Calculate the potential difference along the closed path consisting of two radial segments and two circular segments centred on the charge Q. Show that the four ΔV’s add up to zero. It is helpful to draw electric field vectors at several locations on each path segment to help keep track of signs.

Short answer

This result obeys the conservation law, where for a closed-loop, the potential difference is zero.

Step-by-step solution

Identification of the given data

The given data can be listed below as,

• Potential difference, $∆\mathrm{V}$
• Initial Position, ${\mathrm{r}}_{\mathrm{i}}$
• Final Position, ${\mathrm{r}}_{\mathrm{f}}$
• Charge, $\mathrm{Q}$

The diagram is as follows:

Understanding Potential difference:

The amount of labour required to move a unit charge from one point to another is the definition of potential difference between any two points. The change in the potential energy of a charge q divided by the charge shifted from point A to point B is known as the potential difference between points A and B, or VB-VA. Units of potential difference are called joules per coulomb, or volts (V) after Alessandro Volta.

Determination of the potential difference along the closed path.

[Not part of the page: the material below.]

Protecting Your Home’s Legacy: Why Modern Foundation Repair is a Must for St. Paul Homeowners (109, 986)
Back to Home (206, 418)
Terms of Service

The potential difference between two points is related to the charge Q by

$∆\mathrm{V}=\frac{1}{4{\mathrm{\pi \epsilon }}_0}\mathrm{Q}\left[\frac{1}{{\mathrm{r}}_{\mathrm{f}}}-\frac{1}{{\mathrm{r}}_{\mathrm{i}}}\right]$

For the closed path (1234), the potential difference across this path is the summation of the potential differences across each line $∆{\mathrm{V}}_1,∆{\mathrm{V}}_2,∆{\mathrm{V}}_3\mathrm{and}∆{\mathrm{V}}_4$

$∆V=∆{\mathrm{V}}_1+∆{\mathrm{V}}_2+∆{\mathrm{V}}_3+∆{\mathrm{V}}_4$

But, the electric field across line 2 and line 4 is perpendicular to each other, so the potential difference across these two lines is zero. Hence, the potential difference for the closed path is

$$\begin{gathered} ∆V=∆{\mathrm{V}}_1+∆{\mathrm{V}}_2+∆{\mathrm{V}}_3+∆{\mathrm{V}}_4 \\ ∆\mathrm{V}=∆{\mathrm{V}}_1+0+∆{\mathrm{V}}_3+0 \\ ∆\mathrm{V}=\frac{1}{4{\mathrm{\pi \epsilon }}_0}\mathrm{Q}\left[\frac{1}{{\mathrm{r}}_2}-\frac{1}{{\mathrm{r}}_1}\right]+\frac{1}{4{\mathrm{\pi \epsilon }}_0}\mathrm{Q}\left[\frac{1}{{\mathrm{r}}_1}-\frac{1}{{\mathrm{r}}_2}\right] \\ ∆\mathrm{V}=0 \end{gathered}$$